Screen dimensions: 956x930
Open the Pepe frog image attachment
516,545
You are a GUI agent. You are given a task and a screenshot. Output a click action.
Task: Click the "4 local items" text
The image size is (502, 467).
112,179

-=-=-

What is asked: Repeat all the items above, substituting "graphic" for every "image" and leaving everything else as it is.

Result for this task:
Screen dimensions: 956x930
Open the Pepe frog graphic attachment
516,545
You are a GUI agent. You are given a task and a screenshot. Output a click action.
Task: Click the "4 local items" text
The graphic size is (502, 467).
112,179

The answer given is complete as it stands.